In his op-ed, Walker hinted at an even bigger relationship between private industry and the space agency:

Public-private partnerships should be the foundation of our space efforts. Such partnerships offer not only the benefit of reduced costs, but the benefit of partners capable of thinking outside of bureaucratic structures and regulations.

Trump also said he supported the privatization of space exploration at a town hall meeting in New Hampshire while he was still trying to secure the Republican presidential nomination back in 2015.

But there are some gray areas in terms of resource utilization. Neither NASA nor the American government can claim any part of the moon as its own. The Outer Space Treaty, which took effect in 1967, forms the basis for space law; according to Dreier, no one contemplated the role private companies would play in the commercialization of outer space almost 50 years later.

In any case, we’ve already seen good results with NASA’s partnerships with companies in the private sector, as Dreier points out. NASA has had success working with SpaceX and Orbital ATK in resupplying the International Space Station, according to NASA’s own documents.

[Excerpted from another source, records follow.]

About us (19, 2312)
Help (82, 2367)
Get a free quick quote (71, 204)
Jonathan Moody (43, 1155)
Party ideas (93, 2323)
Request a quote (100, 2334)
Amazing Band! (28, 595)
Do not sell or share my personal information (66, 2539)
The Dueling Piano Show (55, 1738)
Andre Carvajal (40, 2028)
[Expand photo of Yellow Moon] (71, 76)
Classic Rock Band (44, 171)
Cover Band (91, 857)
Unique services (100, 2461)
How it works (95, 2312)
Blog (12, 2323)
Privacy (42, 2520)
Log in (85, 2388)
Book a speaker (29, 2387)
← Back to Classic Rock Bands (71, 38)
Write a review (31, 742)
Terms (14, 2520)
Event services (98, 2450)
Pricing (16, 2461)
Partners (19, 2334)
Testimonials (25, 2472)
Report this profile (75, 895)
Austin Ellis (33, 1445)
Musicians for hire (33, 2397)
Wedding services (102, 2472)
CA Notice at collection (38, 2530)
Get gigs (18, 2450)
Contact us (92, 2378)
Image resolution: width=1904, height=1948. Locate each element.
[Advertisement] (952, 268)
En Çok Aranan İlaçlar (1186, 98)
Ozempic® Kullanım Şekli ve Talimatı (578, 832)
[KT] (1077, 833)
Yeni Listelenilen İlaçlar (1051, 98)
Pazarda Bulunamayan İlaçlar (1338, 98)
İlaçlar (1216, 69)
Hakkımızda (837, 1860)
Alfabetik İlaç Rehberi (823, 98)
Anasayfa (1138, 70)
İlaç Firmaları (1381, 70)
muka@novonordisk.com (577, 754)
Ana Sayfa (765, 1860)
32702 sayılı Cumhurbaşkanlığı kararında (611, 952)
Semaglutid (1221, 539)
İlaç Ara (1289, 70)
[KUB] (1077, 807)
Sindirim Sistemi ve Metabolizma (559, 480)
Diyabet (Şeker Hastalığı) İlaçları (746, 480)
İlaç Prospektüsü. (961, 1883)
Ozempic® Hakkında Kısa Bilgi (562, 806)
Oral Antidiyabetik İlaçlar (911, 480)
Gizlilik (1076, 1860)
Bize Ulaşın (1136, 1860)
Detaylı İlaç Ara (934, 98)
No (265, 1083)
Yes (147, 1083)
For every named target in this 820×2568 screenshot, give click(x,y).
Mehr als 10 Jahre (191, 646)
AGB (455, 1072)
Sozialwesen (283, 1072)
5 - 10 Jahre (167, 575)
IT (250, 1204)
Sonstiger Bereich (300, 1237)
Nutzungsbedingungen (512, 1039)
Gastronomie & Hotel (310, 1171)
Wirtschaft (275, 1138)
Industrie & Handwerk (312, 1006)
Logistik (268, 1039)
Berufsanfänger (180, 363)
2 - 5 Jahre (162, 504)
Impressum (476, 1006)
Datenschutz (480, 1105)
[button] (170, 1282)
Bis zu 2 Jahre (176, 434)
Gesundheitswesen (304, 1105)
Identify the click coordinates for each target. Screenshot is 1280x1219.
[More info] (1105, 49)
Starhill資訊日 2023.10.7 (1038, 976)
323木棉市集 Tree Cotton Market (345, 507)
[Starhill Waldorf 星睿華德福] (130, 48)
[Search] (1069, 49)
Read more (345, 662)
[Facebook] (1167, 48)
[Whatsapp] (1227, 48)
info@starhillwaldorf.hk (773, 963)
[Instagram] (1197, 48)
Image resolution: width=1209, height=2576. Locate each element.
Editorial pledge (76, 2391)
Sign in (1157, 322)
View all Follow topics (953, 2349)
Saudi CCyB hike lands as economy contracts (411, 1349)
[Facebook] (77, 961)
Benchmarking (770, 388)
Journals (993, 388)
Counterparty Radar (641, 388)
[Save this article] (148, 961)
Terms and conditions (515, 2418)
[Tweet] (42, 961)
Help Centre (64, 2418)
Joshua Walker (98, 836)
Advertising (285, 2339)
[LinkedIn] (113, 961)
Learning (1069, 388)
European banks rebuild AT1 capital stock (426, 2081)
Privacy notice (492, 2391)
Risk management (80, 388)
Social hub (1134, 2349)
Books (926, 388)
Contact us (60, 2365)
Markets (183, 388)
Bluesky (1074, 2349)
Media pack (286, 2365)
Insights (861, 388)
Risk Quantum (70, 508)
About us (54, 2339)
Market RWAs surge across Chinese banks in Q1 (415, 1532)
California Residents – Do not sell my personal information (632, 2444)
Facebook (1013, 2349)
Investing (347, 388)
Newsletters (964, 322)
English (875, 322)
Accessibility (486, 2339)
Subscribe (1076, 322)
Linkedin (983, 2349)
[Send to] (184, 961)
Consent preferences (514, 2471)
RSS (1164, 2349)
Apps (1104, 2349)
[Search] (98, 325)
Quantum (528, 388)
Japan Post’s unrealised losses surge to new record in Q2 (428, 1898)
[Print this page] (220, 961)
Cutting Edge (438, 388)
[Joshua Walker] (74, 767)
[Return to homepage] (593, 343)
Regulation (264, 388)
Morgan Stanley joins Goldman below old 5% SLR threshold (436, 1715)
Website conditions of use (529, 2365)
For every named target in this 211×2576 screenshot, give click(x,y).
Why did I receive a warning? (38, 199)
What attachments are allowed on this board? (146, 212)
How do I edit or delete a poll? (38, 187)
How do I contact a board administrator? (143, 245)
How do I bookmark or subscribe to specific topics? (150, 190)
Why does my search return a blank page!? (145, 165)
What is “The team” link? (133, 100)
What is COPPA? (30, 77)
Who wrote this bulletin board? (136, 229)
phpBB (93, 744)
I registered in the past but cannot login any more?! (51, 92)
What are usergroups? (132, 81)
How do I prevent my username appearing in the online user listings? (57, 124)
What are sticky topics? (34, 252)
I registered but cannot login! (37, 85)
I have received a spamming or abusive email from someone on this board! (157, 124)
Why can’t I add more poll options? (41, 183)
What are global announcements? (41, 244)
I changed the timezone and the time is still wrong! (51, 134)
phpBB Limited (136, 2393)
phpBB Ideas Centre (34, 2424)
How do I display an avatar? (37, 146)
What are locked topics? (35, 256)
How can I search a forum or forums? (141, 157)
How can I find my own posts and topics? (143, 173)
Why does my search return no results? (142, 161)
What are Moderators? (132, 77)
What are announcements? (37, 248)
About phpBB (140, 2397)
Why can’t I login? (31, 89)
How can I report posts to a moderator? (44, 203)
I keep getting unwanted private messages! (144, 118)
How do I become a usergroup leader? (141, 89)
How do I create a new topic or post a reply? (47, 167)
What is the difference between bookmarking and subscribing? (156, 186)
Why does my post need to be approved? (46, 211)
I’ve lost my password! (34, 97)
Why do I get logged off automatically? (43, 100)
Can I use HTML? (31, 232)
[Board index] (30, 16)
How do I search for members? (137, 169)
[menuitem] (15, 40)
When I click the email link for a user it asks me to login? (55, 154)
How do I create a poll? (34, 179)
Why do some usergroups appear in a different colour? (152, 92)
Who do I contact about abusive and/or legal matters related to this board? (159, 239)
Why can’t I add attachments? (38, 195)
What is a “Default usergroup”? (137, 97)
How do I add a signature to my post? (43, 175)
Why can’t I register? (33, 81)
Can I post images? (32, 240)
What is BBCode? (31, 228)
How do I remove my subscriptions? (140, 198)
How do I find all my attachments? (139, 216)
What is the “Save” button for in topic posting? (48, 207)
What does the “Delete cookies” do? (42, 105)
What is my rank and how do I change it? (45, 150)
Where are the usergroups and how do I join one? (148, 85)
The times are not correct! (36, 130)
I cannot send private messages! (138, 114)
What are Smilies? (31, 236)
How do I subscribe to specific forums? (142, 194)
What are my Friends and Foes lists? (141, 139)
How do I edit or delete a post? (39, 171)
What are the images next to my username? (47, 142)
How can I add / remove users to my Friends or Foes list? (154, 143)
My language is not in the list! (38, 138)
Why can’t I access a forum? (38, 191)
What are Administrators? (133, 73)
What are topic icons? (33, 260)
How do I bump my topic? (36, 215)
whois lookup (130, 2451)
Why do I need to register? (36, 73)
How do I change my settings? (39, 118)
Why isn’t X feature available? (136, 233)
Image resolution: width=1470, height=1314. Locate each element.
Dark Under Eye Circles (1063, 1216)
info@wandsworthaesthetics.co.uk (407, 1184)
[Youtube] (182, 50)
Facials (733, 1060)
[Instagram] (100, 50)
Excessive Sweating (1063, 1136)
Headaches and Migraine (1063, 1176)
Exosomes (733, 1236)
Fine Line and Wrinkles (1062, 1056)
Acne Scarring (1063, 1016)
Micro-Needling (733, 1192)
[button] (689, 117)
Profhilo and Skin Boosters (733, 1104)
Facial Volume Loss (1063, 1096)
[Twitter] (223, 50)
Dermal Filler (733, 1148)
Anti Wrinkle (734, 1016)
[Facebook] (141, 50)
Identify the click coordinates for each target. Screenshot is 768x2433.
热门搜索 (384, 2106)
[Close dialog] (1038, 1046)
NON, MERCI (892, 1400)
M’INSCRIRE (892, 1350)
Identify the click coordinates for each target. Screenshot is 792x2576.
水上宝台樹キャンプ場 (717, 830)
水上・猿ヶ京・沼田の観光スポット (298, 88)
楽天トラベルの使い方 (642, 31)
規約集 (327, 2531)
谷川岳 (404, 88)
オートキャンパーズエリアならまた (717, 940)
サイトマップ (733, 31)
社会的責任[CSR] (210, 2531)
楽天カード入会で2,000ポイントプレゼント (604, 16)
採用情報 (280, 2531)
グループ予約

“If everything works the way it’s supposed to, NASA saves money,” Dreier says. “Industry benefits from having a stable partner and a stable revenue source, and you help the space industry bootstrap itself into becoming completely independent, operating at least in low-Earth orbit.”

Public-private partnership becomes a bit trickier when discussing something like deep space habitats because companies work off fixed-price contracts with the agency. The risks with low-Earth orbit are known and have readily available solutions, Dreier points out. Something like building a deep space habitat for humans might present unknown problems that eat into a company’s project budget.

“It’s finding the right areas where NASA can strategically invest in these companies and these companies feel that they can raise their own capital and take these reasonable levels of risk,” he says. “That could theoretically free up NASA to use their resources in other ways.”

At best, the long-term outlook for NASA remains hazy. It’s not without hope, however. Trump, ever the showman, clearly values space as an inspirational tool.

Following the death of astronaut-turned-Senator John Glenn, the first American to orbit the Earth, Trump tweeted that “we lost a great pioneer of air and space in John Glenn. He was a hero and inspired generations of future explorers. He will be missed.”

Whether his work will be missed literally or figuratively is, for now, up in the air.